**What is required**. For the material that follows, list every line containing the word "computer".

(Provided data)

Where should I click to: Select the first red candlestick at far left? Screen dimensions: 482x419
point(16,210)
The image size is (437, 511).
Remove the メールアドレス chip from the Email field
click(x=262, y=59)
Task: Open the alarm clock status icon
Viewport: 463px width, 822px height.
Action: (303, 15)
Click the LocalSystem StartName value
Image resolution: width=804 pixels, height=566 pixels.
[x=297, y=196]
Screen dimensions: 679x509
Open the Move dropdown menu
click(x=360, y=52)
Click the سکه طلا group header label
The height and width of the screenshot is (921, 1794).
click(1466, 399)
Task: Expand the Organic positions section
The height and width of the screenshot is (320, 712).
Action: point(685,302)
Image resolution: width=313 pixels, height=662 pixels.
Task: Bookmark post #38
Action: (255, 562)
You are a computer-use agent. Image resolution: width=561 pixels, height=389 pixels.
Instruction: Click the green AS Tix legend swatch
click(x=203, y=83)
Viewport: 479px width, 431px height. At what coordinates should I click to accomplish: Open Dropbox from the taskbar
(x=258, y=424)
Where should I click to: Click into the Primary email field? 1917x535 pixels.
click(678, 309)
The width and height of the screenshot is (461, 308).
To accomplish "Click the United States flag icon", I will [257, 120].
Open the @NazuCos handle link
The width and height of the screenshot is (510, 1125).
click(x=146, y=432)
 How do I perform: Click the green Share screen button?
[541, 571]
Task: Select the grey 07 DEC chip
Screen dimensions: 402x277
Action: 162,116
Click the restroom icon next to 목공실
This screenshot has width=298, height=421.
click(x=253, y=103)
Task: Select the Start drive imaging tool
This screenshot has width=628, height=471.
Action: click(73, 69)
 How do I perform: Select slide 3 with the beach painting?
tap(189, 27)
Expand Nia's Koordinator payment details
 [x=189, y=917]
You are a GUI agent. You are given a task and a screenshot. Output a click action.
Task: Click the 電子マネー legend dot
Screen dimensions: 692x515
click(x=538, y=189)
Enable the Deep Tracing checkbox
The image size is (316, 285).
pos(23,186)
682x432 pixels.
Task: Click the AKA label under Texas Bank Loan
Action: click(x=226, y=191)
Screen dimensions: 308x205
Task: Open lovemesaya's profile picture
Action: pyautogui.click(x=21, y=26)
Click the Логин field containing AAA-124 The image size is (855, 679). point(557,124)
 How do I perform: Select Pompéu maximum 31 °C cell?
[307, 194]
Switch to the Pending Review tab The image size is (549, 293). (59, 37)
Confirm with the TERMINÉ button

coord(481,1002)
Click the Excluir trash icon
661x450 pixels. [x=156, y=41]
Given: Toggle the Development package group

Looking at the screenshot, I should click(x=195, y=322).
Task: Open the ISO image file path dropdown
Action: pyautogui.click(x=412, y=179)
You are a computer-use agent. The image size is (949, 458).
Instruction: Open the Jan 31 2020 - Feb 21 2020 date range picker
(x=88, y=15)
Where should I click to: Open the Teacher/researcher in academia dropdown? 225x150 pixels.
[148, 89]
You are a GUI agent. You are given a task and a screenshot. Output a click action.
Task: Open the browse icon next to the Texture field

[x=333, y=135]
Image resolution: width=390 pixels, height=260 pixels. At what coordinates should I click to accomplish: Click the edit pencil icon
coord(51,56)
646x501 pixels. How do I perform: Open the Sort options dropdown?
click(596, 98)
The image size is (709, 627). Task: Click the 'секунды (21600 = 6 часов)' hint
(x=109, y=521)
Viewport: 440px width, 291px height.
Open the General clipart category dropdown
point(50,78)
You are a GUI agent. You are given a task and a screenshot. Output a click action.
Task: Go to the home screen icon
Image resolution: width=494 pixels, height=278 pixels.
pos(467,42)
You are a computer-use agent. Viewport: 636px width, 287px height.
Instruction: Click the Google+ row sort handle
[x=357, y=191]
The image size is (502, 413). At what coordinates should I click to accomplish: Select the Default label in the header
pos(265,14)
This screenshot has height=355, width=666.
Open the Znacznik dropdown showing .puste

(End Provided data)

**Task response**.
You are a computer-use agent. Image resolution: width=561 pixels, height=389 pixels.
You are a computer-use agent. The image size is (949, 458).
You are a computer-use agent. Viewport: 636px width, 287px height.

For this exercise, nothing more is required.